- Task to carry out -
Search the entries for the word "more" and report each line that has it.

(Task data)

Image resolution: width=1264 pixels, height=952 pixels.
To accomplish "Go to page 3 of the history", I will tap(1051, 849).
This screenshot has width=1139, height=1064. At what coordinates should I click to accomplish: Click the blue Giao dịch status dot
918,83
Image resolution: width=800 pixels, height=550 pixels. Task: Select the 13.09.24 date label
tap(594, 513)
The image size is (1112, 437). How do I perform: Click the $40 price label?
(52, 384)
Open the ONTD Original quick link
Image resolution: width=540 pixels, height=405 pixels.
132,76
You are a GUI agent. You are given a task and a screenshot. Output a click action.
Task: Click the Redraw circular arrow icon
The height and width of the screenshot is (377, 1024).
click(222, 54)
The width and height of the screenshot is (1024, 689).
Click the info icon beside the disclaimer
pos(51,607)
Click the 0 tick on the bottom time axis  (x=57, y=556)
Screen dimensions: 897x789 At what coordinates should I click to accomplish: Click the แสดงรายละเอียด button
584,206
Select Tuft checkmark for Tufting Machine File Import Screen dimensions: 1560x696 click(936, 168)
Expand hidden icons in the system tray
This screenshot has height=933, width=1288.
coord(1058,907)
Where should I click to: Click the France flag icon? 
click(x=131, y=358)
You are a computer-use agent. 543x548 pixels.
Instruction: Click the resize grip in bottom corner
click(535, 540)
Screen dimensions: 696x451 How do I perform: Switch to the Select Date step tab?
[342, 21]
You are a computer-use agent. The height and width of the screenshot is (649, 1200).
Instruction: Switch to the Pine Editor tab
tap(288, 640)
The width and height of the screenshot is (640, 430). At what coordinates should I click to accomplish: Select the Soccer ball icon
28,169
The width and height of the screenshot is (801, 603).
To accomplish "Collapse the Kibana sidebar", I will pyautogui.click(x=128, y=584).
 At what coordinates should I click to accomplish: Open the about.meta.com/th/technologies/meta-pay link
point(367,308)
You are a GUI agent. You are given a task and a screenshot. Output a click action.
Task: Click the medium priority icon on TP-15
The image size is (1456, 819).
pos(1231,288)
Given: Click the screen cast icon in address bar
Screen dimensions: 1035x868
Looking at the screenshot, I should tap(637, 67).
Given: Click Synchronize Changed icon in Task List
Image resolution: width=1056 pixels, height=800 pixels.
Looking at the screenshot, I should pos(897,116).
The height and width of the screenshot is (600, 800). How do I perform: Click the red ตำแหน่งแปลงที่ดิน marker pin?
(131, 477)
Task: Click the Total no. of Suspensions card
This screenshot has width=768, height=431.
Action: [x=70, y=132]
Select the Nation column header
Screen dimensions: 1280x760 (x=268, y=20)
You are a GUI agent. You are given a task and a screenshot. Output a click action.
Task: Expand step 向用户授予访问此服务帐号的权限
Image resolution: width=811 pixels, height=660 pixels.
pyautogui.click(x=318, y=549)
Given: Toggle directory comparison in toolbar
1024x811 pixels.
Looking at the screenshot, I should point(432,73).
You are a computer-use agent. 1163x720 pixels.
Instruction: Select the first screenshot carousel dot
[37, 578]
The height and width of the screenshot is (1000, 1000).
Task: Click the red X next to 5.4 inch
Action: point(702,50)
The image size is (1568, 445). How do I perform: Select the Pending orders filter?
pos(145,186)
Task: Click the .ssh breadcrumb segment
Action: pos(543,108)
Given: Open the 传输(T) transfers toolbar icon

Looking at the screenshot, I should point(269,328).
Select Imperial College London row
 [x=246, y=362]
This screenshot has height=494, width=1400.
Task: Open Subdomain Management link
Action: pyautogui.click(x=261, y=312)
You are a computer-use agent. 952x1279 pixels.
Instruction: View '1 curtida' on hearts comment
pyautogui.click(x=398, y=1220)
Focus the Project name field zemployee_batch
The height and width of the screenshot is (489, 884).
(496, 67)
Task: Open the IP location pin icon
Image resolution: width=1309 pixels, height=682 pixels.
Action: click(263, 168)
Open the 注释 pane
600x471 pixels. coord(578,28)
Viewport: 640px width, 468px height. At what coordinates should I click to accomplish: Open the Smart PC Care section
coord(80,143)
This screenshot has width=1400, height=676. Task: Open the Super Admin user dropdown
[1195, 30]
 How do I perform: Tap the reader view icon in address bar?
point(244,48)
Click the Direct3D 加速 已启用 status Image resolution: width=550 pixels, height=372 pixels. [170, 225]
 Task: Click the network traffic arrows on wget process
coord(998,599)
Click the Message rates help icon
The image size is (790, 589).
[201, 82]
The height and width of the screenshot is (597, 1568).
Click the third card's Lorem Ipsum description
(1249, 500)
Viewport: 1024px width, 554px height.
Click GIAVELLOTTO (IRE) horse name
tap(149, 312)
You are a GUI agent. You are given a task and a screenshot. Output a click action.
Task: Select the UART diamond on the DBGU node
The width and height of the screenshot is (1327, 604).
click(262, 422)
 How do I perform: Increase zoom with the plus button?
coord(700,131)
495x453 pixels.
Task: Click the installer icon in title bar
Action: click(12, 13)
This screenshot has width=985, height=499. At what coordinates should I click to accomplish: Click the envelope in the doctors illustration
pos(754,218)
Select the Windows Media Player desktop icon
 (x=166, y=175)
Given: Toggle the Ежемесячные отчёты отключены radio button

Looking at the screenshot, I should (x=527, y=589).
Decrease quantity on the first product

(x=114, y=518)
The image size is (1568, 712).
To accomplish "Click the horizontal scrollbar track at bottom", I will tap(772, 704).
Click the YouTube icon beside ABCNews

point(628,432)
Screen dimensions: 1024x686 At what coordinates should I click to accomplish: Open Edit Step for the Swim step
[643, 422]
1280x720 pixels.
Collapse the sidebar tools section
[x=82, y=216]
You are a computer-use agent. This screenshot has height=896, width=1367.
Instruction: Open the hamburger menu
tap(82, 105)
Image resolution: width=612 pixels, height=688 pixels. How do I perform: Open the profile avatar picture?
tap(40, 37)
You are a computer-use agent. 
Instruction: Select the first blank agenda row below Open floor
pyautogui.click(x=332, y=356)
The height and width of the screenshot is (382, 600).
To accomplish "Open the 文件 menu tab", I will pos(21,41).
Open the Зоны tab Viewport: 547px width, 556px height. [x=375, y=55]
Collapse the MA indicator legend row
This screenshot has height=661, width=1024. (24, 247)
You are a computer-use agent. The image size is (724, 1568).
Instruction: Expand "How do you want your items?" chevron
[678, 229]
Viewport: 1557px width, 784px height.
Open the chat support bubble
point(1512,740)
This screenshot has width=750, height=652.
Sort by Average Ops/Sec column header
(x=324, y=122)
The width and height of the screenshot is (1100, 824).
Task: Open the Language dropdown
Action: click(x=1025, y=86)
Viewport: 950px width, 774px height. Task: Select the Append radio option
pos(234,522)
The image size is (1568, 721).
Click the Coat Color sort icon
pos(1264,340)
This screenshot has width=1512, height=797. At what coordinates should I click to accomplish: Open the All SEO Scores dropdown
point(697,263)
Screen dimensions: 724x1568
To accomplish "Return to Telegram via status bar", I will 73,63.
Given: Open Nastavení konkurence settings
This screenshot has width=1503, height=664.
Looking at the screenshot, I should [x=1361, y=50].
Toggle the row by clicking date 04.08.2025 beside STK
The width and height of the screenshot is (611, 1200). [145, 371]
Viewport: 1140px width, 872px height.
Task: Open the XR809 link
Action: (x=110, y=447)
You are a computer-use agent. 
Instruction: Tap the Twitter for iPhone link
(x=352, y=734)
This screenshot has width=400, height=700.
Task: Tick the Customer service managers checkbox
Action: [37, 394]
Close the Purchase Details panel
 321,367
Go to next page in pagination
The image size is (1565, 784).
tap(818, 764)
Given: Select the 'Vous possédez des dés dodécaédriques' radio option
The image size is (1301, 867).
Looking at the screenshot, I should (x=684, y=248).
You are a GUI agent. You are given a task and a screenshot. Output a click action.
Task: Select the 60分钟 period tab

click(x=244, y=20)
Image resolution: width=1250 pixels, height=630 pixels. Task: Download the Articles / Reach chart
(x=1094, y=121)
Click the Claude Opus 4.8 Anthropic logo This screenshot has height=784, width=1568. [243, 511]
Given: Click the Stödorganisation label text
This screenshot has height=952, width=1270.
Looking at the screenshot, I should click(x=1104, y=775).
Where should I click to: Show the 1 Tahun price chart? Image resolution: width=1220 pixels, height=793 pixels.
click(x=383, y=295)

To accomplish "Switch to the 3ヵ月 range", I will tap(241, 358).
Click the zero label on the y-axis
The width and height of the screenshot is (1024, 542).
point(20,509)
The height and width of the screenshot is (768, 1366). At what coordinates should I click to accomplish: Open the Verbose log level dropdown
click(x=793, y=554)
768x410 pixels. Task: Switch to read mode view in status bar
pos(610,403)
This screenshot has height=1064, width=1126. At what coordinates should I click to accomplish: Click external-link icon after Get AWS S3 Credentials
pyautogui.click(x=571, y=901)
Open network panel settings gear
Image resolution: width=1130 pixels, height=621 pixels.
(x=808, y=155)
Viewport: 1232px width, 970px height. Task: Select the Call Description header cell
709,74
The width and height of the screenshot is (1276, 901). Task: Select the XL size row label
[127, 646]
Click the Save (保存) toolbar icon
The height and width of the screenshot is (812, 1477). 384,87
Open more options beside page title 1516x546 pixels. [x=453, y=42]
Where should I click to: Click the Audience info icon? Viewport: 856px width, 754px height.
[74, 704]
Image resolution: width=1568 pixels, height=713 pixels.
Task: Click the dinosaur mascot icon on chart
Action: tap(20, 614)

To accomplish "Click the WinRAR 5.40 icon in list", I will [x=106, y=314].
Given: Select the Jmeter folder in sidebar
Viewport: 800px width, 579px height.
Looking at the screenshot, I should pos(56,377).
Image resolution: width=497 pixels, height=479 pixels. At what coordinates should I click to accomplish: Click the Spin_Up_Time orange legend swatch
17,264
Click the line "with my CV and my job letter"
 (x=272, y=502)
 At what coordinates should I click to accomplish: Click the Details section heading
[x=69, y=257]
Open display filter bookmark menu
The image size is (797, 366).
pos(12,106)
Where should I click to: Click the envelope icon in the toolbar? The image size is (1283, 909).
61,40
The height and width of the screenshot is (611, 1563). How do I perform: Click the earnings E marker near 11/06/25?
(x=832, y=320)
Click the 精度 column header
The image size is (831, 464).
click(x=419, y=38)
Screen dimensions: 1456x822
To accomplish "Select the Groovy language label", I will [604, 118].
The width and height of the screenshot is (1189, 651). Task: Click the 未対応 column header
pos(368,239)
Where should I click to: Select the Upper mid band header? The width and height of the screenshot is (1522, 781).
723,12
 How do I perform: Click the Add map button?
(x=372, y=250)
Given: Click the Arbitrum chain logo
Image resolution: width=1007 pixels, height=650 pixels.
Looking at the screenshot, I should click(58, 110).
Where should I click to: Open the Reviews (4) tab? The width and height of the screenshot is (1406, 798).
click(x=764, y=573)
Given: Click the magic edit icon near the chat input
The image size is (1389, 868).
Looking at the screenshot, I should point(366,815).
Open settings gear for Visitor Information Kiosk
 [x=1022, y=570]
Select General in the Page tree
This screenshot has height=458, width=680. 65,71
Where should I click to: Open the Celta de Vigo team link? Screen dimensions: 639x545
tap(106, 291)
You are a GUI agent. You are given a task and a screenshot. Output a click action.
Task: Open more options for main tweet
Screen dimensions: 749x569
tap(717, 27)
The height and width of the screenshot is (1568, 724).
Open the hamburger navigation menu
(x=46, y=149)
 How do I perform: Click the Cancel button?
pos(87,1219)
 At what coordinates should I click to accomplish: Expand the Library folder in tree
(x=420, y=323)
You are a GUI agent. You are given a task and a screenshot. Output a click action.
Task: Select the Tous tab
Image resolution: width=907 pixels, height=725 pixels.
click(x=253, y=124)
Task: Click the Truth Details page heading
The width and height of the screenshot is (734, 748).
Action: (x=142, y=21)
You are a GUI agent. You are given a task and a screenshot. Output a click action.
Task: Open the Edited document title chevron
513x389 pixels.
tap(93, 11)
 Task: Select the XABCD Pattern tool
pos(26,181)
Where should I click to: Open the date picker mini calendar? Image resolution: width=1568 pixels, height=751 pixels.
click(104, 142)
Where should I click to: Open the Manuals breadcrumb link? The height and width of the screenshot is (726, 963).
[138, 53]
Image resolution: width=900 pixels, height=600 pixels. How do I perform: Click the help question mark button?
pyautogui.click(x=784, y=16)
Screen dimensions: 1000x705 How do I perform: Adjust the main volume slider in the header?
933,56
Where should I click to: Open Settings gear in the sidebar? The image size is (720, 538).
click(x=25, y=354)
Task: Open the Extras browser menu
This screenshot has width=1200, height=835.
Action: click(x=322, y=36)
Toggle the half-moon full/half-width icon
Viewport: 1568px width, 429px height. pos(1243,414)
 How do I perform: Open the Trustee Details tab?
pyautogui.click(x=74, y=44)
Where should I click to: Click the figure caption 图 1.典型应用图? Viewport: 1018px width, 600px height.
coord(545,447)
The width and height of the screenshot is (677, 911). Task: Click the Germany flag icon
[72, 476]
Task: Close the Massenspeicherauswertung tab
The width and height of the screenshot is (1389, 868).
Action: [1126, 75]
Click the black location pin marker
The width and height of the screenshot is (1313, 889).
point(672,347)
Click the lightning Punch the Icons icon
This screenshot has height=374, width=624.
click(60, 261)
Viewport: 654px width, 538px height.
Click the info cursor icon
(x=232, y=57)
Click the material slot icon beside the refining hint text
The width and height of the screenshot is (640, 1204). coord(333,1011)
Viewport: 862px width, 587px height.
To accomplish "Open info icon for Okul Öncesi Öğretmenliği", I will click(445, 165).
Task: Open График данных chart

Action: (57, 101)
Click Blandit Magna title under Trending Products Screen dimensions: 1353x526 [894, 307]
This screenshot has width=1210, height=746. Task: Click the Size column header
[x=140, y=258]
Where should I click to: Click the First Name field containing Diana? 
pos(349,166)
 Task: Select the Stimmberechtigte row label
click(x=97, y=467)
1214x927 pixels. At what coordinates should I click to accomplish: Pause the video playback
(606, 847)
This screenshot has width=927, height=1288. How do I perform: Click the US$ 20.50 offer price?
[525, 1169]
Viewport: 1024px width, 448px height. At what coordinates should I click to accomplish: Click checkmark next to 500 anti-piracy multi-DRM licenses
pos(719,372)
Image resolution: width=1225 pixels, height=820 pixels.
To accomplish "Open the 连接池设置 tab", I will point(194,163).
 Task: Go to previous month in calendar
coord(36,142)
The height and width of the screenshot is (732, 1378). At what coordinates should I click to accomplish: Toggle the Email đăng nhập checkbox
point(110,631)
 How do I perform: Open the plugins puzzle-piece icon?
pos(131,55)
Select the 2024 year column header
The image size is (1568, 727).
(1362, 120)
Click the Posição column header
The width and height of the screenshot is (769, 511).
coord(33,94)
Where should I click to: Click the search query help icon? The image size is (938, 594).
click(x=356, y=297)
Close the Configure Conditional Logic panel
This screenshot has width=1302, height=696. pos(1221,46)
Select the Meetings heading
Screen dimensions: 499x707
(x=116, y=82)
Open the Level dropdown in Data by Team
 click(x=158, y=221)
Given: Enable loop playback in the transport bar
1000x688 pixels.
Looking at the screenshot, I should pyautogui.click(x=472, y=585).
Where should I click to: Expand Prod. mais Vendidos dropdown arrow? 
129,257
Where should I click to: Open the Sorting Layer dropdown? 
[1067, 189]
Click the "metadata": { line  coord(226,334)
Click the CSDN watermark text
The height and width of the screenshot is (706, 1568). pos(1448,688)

(End Task data)

- Answer to the problem -
Open more options beside page title 1516x546 pixels. [x=453, y=42]
Task: Open more options for main tweet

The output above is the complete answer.